*** Material for the task ***
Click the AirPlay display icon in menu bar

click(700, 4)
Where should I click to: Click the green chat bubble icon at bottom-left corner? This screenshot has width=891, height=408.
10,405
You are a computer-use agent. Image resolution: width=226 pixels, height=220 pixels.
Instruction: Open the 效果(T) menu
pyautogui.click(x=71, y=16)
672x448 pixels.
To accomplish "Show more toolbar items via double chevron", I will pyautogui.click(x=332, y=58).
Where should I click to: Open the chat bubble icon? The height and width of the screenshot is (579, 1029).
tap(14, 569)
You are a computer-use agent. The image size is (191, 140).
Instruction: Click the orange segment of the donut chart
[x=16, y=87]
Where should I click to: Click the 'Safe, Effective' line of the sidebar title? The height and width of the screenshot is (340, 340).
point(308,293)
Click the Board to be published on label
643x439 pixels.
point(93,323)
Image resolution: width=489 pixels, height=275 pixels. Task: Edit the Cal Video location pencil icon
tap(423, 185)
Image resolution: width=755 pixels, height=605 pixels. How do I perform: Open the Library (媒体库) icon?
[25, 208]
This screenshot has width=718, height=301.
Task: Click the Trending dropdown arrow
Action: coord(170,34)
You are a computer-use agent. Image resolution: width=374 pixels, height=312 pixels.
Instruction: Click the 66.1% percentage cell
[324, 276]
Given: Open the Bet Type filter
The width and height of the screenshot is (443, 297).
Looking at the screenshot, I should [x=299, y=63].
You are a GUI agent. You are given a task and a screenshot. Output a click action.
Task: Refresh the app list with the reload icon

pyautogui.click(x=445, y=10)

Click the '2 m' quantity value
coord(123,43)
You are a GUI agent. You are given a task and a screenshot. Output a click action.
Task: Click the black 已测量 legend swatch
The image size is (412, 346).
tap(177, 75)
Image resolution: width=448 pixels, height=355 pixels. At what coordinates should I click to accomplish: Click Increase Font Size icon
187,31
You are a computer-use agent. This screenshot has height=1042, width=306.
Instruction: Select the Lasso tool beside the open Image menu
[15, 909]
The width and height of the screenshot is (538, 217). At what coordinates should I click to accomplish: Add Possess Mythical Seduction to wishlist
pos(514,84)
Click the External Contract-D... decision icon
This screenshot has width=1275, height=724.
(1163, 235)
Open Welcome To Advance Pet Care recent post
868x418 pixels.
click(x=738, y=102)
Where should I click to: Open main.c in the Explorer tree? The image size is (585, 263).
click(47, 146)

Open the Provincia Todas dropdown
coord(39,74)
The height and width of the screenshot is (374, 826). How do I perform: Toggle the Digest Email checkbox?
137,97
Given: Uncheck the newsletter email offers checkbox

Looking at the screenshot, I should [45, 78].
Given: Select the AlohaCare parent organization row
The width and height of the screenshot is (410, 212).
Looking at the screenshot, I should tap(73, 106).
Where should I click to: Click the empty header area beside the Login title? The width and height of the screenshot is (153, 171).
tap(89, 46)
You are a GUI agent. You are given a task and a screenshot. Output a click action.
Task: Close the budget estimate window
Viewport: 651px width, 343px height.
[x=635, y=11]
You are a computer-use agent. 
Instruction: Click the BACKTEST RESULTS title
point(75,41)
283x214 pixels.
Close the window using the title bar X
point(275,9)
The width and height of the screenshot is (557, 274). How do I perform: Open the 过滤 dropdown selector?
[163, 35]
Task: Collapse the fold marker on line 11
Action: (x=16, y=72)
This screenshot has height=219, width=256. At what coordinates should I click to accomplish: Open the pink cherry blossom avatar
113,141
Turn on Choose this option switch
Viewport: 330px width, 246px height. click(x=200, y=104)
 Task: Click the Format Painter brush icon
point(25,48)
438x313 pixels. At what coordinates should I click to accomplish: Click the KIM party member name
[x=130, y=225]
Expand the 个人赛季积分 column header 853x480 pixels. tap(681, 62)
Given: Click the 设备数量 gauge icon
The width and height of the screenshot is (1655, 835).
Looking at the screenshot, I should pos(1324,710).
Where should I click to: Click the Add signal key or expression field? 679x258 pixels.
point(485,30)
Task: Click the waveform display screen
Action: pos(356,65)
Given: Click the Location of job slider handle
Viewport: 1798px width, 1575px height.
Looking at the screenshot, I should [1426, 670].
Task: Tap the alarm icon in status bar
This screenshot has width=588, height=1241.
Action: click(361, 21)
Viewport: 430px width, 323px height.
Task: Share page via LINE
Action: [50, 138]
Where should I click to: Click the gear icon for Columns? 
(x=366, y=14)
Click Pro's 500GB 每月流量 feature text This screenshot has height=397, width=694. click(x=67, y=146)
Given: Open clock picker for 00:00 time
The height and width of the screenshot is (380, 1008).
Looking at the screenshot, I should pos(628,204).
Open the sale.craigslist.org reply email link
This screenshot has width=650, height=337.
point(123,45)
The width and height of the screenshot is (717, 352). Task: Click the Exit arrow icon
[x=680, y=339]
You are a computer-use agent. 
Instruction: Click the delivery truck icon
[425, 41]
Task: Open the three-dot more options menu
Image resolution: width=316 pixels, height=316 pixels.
*** End of Material for the task ***
=== Work to complete ===
If a line in the listing has "computer" in it, report that line.

=== Task result ===
You are a computer-use agent. Image resolution: width=226 pixels, height=220 pixels.
You are a computer-use agent. The image size is (191, 140).
You are a computer-use agent. Image resolution: width=374 pixels, height=312 pixels.
You are a computer-use agent. This screenshot has height=1042, width=306.
You are a computer-use agent. 
You are a computer-use agent. 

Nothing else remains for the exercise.